Glencore, a group based in Zug, has pleaded guilty in a British court to seven counts in a major corruption case involving its oil operations in sub-Saharan Africa.

REUTERS

According to the Office of Criminal Matters Investigation (SFO), the Swiss mining company Glencore has pleaded guilty in a British court to seven counts in a widespread corruption case involving oil operations in sub-Saharan Africa. Judge Michael Snow referred the case to the Royal Court in Southwark, London, where the next hearing was adjourned to June 21.

The SFO began its investigations in 2019, with its investigators “finding bribery and corruption in the company’s oil operations in Cameroon, Equatorial Guinea, Ivory Coast, Nigeria and South Sudan,” he explained on Tuesday. He claims that the total bribe paid by Glencore’s agents and employees, with the company’s contract, for priority access to oil was $ 25 million.

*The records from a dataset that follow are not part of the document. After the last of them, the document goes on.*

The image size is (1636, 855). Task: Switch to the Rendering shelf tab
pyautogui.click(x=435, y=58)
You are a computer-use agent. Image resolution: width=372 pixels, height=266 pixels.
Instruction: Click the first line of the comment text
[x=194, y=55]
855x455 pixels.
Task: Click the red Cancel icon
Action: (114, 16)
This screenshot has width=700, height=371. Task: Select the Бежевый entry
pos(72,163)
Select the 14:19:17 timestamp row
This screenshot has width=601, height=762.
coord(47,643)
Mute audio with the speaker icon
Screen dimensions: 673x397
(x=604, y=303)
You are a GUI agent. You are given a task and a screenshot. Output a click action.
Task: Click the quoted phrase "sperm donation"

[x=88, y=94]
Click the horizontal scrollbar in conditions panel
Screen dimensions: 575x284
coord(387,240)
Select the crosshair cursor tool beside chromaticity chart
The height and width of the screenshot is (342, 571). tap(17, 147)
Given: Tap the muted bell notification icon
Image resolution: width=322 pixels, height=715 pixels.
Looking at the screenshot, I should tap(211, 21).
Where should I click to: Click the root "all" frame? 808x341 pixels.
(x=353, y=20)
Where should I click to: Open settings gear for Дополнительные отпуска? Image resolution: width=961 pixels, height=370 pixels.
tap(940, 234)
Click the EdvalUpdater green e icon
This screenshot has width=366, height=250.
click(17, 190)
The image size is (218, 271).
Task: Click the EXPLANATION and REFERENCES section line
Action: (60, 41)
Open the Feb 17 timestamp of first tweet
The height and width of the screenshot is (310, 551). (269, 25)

Corruption and market manipulation

This Tuesday, Glencore said he would “appear in court in the United States and the United Kingdom.” In February, the panel said it had set aside $ 1.5 billion to prosecute the two countries and Brazil on ongoing investigations into allegations of corruption and market manipulation.

In 2018, Glencore was sabotaged by the US judiciary as part of a major corruption investigation into its activities in Nigeria, Venezuela and the Democratic Republic of Congo. Other investigations were later launched, especially by the SFO.